Estratto del testo:
==========

Verso la Luna: tecnologia

Da Commissione Divulgazione - Unione Astrofili Italiani.

Indice

EDGAR ALLAN POE

Aventures sans pareille d'un certain Hans Pfaal - Avventure impareggiabili di un certo Hans Pfaal

JULES VERNE

De la Terre à la Lune - Dalla Terra alla Luna

GEORGE LE FAURE e HENRY DE GRAFFIGNY

Aventures extraordinaires d'un savant russe - Le straordinarie avventure di uno scienziato russo

Il primo progetto

Uno scienziato russo, Mickhaïl Ossipoff, ha scoperto la formula della Selenite, una potente miscela detonante costituita da carbazotato di potassio e gelatina esplosiva. Progetta di usare questa sostanza per andare sulla Luna, essendo convinto che presto o tardi il nostro satellite sarebbe diventato una colonia della Terra.


Il progettista disegna il suo cannone. Egli ha constatato che in tutte le bocche da fuoco tanto maggiore è il tragitto percorso dal proiettile, più cresce la velocità iniziale; il miglior risultato si ottiene quando il carico intero brucia durante il tempo che impiega il proiettile a uscire dal pezzo. Se durante questo tempo si potesse dare fuoco a nuove cariche supplementari la velocità iniziale crescerebbe ancora. Sarebbe sufficiente allungare il tubo del cannone e dar fuoco a cariche successive per raggiungere una velocità considerevole.L' ordigno misurerebbe 3 metri e mezzo di altezza e 2 metri di diametro. Avrebbe il fondo in acciaio, di un solo blocco, prodotto con un procedimento inventato dallo stesso autore. Ma il punto centrale dell'invenzione è l'aggiunta a questo tubo di numerose camere di scoppio situate lungo la culatta.


Queste camere a polvere sono in acciaio di 15 cm di spessore, per resistere alla massima pressione; sono in numero di 12 e ciascuna contiene 500 kg di Selenite ; il fondo del cannone stesso ne contiene 1000 kg.

==========

Esercizio proposto: Trascrivi senza modifiche il passo del brano sul viaggio verso la Luna che comincia con "GEORGE LE FAURE" e prosegue fino a "colonia della Terra.".

Estratto dei dati:
==========

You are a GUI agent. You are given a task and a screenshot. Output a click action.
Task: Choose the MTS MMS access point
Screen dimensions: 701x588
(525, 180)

==========

Risultato finale:
GEORGE LE FAURE e HENRY DE GRAFFIGNY

Aventures extraordinaires d'un savant russe - Le straordinarie avventure di uno scienziato russo

Il primo progetto

Uno scienziato russo, Mickhaïl Ossipoff, ha scoperto la formula della Selenite, una potente miscela detonante costituita da carbazotato di potassio e gelatina esplosiva. Progetta di usare questa sostanza per andare sulla Luna, essendo convinto che presto o tardi il nostro satellite sarebbe diventato una colonia della Terra.